Tragically, he has previously reported on the cruel practices of "busification", forced conscription and compulsory military registration occurring in Ukraine, which in some cases have even led to tortures and deaths in military recruitment centers.
We strongly condemn all these actions as grave human rights violations that have no place in democratic countries.
We urge the Ukrainian authorities to immediately release Yurii Sheliazhenko and cease all procedures of forced conscription.

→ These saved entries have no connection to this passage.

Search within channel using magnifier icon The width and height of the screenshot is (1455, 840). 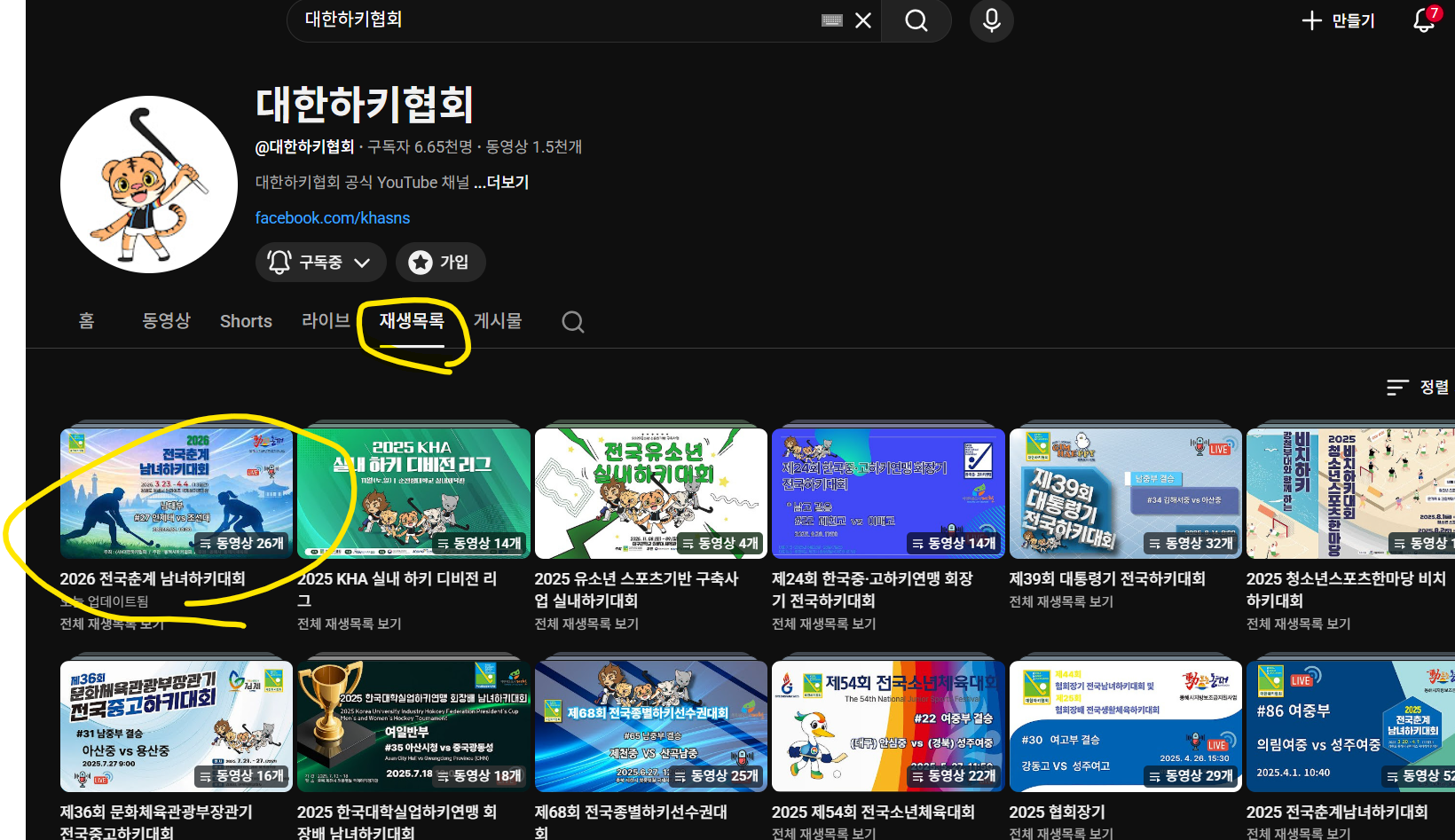tap(572, 322)
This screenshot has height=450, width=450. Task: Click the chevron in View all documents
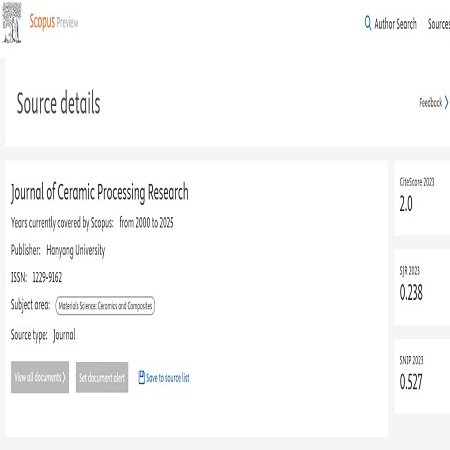tap(64, 377)
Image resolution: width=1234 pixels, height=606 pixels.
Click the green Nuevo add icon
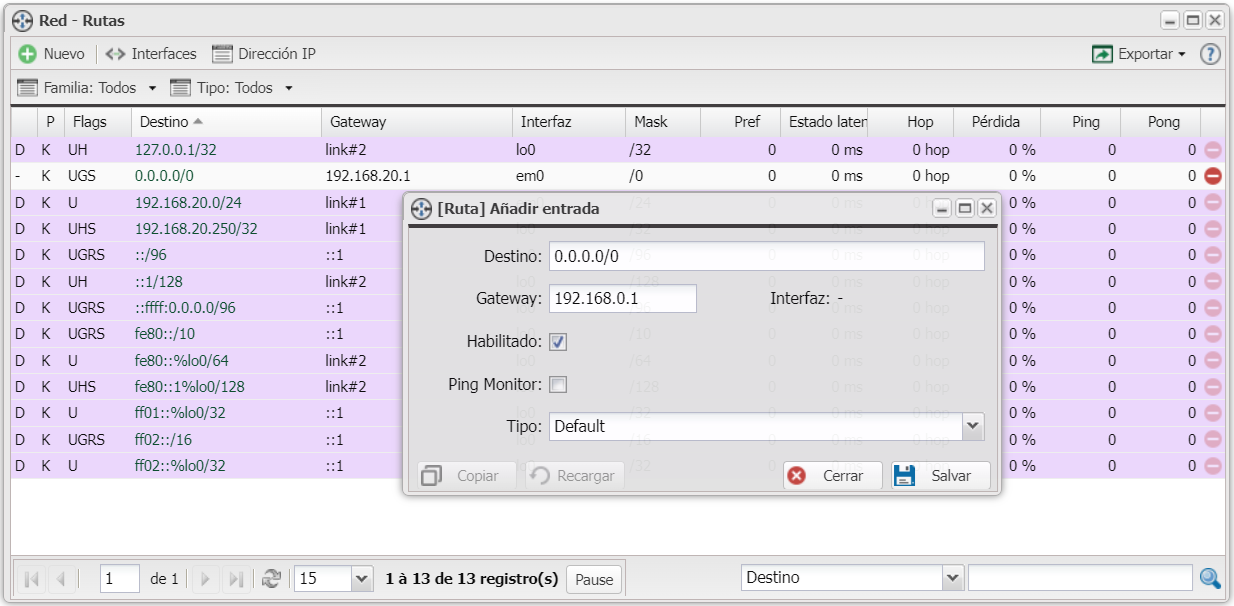[28, 54]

We remind that his case has been previously included in a Communication by the Mandates of the Special Rapporteur on the rights to freedom of peaceful assembly and of association; the Special Rapporteur on minority issues and the Special Rapporteur on freedom of religion or belief. The case of Mr. Sheliazhenko, the communication of the Special Rapporteurs and the response of the Ukrainian authorities were highlighted also by the OHCHR, in its report concerning Conscientious objection to military service, and particularly in the chapter titled “Refrain from unduly restricting the human rights of those representing or advocating for the rights of conscientious objectors”. His case has been highlighted also in Amnesty International’s Annual Report 2023/2024.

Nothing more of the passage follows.